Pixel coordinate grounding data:
________________

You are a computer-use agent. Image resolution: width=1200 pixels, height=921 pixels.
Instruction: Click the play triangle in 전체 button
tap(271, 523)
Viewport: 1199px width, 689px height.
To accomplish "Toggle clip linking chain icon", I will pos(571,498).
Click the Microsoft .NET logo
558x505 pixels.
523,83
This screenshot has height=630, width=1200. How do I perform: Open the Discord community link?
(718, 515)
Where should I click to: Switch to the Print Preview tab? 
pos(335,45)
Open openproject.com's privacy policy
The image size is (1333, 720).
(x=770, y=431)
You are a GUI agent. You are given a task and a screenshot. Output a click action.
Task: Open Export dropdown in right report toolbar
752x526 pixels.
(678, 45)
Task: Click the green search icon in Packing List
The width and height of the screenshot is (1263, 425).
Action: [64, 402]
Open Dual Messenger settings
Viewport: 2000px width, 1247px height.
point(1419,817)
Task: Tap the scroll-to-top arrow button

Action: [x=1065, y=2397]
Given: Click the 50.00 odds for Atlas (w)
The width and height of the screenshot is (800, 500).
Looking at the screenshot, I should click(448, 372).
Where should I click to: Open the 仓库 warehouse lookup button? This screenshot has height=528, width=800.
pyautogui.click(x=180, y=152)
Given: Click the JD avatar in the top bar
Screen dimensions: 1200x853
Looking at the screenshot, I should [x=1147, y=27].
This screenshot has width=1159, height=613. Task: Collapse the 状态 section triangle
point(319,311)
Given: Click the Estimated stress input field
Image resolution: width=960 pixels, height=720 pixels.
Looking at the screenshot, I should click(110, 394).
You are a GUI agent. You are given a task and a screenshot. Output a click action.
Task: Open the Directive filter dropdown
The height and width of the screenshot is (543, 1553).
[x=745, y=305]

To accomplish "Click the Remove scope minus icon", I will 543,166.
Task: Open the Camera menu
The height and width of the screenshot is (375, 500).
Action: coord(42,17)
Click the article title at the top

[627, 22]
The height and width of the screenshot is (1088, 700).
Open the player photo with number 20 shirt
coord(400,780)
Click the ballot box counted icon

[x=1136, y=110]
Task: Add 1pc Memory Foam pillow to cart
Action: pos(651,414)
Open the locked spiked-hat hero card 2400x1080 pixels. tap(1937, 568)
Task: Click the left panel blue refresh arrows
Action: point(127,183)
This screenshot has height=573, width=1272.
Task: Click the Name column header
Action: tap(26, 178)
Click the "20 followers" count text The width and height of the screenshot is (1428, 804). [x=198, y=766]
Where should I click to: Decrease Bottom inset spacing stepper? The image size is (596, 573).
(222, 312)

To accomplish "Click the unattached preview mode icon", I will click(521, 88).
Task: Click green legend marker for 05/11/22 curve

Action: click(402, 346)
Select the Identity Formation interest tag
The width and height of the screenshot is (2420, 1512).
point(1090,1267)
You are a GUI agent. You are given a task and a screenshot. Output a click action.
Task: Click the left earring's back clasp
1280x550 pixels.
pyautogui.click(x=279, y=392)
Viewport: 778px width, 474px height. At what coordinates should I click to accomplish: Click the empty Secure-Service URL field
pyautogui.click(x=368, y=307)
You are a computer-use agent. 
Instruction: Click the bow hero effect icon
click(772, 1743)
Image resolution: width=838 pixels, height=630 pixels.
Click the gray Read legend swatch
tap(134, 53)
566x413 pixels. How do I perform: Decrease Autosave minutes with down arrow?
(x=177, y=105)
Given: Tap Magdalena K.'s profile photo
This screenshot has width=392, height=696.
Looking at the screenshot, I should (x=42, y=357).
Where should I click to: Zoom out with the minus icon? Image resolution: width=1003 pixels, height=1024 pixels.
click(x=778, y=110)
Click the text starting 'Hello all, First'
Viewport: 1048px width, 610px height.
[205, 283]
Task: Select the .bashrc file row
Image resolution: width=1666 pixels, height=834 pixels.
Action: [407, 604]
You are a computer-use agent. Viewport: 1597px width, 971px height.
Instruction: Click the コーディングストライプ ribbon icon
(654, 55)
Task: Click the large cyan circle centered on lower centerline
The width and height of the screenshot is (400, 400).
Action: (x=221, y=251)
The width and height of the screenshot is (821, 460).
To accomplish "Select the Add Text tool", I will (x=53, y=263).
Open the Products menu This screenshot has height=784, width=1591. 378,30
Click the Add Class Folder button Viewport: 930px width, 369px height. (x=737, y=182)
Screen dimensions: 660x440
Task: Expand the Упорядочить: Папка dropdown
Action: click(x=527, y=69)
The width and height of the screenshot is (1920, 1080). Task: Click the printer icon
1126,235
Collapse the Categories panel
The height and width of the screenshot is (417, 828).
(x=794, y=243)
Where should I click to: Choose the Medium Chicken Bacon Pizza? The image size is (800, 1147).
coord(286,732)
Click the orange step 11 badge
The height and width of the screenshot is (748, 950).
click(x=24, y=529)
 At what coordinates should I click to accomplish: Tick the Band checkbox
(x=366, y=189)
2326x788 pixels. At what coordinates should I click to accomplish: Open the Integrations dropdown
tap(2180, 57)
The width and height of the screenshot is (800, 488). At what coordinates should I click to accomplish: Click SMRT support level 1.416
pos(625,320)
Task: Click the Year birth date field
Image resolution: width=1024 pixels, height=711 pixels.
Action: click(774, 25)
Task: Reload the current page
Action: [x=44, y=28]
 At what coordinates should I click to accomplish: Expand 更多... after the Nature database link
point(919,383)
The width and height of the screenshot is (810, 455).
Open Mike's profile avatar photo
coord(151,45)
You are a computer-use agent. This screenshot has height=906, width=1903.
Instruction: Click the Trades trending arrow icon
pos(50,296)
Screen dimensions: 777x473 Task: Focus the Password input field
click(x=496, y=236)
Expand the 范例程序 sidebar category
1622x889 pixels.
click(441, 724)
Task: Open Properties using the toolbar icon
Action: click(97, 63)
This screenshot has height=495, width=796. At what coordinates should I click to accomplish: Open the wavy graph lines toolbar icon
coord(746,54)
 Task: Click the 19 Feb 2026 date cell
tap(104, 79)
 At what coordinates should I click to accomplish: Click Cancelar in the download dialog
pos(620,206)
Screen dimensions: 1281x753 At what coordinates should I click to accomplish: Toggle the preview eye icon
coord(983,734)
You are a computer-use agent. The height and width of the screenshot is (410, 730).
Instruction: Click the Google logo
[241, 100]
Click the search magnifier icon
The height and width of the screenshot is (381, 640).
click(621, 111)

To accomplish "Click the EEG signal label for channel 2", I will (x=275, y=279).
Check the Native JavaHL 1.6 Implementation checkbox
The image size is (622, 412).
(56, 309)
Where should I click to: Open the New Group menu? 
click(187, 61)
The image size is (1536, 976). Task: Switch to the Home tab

________________

Return the entries above, every line intact.

* [RESULT OF THE TASK]
You are a computer-use agent. Image resolution: width=1200 pixels, height=921 pixels.
Instruction: Click the play triangle in 전체 button
tap(271, 523)
Viewport: 1199px width, 689px height.
To accomplish "Toggle clip linking chain icon", I will pos(571,498).
Click the Microsoft .NET logo
558x505 pixels.
523,83
This screenshot has height=630, width=1200. How do I perform: Open the Discord community link?
(718, 515)
Where should I click to: Switch to the Print Preview tab? 
pos(335,45)
Open openproject.com's privacy policy
The image size is (1333, 720).
(x=770, y=431)
You are a GUI agent. You are given a task and a screenshot. Output a click action.
Task: Open Export dropdown in right report toolbar
752x526 pixels.
(678, 45)
Task: Click the green search icon in Packing List
The width and height of the screenshot is (1263, 425).
Action: [64, 402]
Open Dual Messenger settings
Viewport: 2000px width, 1247px height.
point(1419,817)
Task: Tap the scroll-to-top arrow button

Action: [x=1065, y=2397]
Given: Click the 50.00 odds for Atlas (w)
The width and height of the screenshot is (800, 500).
Looking at the screenshot, I should click(448, 372).
Where should I click to: Open the 仓库 warehouse lookup button? This screenshot has height=528, width=800.
pyautogui.click(x=180, y=152)
Given: Click the JD avatar in the top bar
Screen dimensions: 1200x853
Looking at the screenshot, I should [x=1147, y=27].
This screenshot has width=1159, height=613. Task: Collapse the 状态 section triangle
point(319,311)
Given: Click the Estimated stress input field
Image resolution: width=960 pixels, height=720 pixels.
Looking at the screenshot, I should click(110, 394).
You are a GUI agent. You are given a task and a screenshot. Output a click action.
Task: Open the Directive filter dropdown
The height and width of the screenshot is (543, 1553).
[x=745, y=305]

To accomplish "Click the Remove scope minus icon", I will 543,166.
Task: Open the Camera menu
The height and width of the screenshot is (375, 500).
Action: coord(42,17)
Click the article title at the top

[627, 22]
The height and width of the screenshot is (1088, 700).
Open the player photo with number 20 shirt
coord(400,780)
Click the ballot box counted icon

[x=1136, y=110]
Task: Add 1pc Memory Foam pillow to cart
Action: pos(651,414)
Open the locked spiked-hat hero card 2400x1080 pixels. tap(1937, 568)
Task: Click the left panel blue refresh arrows
Action: point(127,183)
This screenshot has height=573, width=1272.
Task: Click the Name column header
Action: tap(26, 178)
Click the "20 followers" count text The width and height of the screenshot is (1428, 804). [x=198, y=766]
Where should I click to: Decrease Bottom inset spacing stepper? The image size is (596, 573).
(222, 312)

To accomplish "Click the unattached preview mode icon", I will click(521, 88).
Task: Click green legend marker for 05/11/22 curve

Action: click(402, 346)
Select the Identity Formation interest tag
The width and height of the screenshot is (2420, 1512).
point(1090,1267)
You are a GUI agent. You are given a task and a screenshot. Output a click action.
Task: Click the left earring's back clasp
1280x550 pixels.
pyautogui.click(x=279, y=392)
Viewport: 778px width, 474px height. At what coordinates should I click to accomplish: Click the empty Secure-Service URL field
pyautogui.click(x=368, y=307)
You are a computer-use agent. 
Instruction: Click the bow hero effect icon
click(772, 1743)
Image resolution: width=838 pixels, height=630 pixels.
Click the gray Read legend swatch
tap(134, 53)
566x413 pixels. How do I perform: Decrease Autosave minutes with down arrow?
(x=177, y=105)
Given: Tap Magdalena K.'s profile photo
This screenshot has width=392, height=696.
Looking at the screenshot, I should (x=42, y=357).
Where should I click to: Zoom out with the minus icon? Image resolution: width=1003 pixels, height=1024 pixels.
click(x=778, y=110)
Click the text starting 'Hello all, First'
Viewport: 1048px width, 610px height.
[205, 283]
Task: Select the .bashrc file row
Image resolution: width=1666 pixels, height=834 pixels.
Action: [407, 604]
You are a computer-use agent. Viewport: 1597px width, 971px height.
Instruction: Click the コーディングストライプ ribbon icon
(654, 55)
Task: Click the large cyan circle centered on lower centerline
The width and height of the screenshot is (400, 400).
Action: (x=221, y=251)
The width and height of the screenshot is (821, 460).
To accomplish "Select the Add Text tool", I will (x=53, y=263).
Open the Products menu This screenshot has height=784, width=1591. 378,30
Click the Add Class Folder button Viewport: 930px width, 369px height. (x=737, y=182)
Screen dimensions: 660x440
Task: Expand the Упорядочить: Папка dropdown
Action: click(x=527, y=69)
The width and height of the screenshot is (1920, 1080). Task: Click the printer icon
1126,235
Collapse the Categories panel
The height and width of the screenshot is (417, 828).
(x=794, y=243)
Where should I click to: Choose the Medium Chicken Bacon Pizza? The image size is (800, 1147).
coord(286,732)
Click the orange step 11 badge
The height and width of the screenshot is (748, 950).
click(x=24, y=529)
 At what coordinates should I click to accomplish: Tick the Band checkbox
(x=366, y=189)
2326x788 pixels. At what coordinates should I click to accomplish: Open the Integrations dropdown
tap(2180, 57)
The width and height of the screenshot is (800, 488). At what coordinates should I click to accomplish: Click SMRT support level 1.416
pos(625,320)
Task: Click the Year birth date field
Image resolution: width=1024 pixels, height=711 pixels.
Action: click(774, 25)
Task: Reload the current page
Action: [x=44, y=28]
 At what coordinates should I click to accomplish: Expand 更多... after the Nature database link
point(919,383)
The width and height of the screenshot is (810, 455).
Open Mike's profile avatar photo
coord(151,45)
You are a computer-use agent. This screenshot has height=906, width=1903.
Instruction: Click the Trades trending arrow icon
pos(50,296)
Screen dimensions: 777x473 Task: Focus the Password input field
click(x=496, y=236)
Expand the 范例程序 sidebar category
1622x889 pixels.
click(441, 724)
Task: Open Properties using the toolbar icon
Action: click(97, 63)
This screenshot has height=495, width=796. At what coordinates should I click to accomplish: Open the wavy graph lines toolbar icon
coord(746,54)
 Task: Click the 19 Feb 2026 date cell
tap(104, 79)
 At what coordinates should I click to accomplish: Click Cancelar in the download dialog
pos(620,206)
Screen dimensions: 1281x753 At what coordinates should I click to accomplish: Toggle the preview eye icon
coord(983,734)
You are a computer-use agent. The height and width of the screenshot is (410, 730).
Instruction: Click the Google logo
[241, 100]
Click the search magnifier icon
The height and width of the screenshot is (381, 640).
click(621, 111)

To accomplish "Click the EEG signal label for channel 2", I will (x=275, y=279).
Check the Native JavaHL 1.6 Implementation checkbox
The image size is (622, 412).
(56, 309)
Where should I click to: Open the New Group menu? 
click(187, 61)
The image size is (1536, 976). Task: Switch to the Home tab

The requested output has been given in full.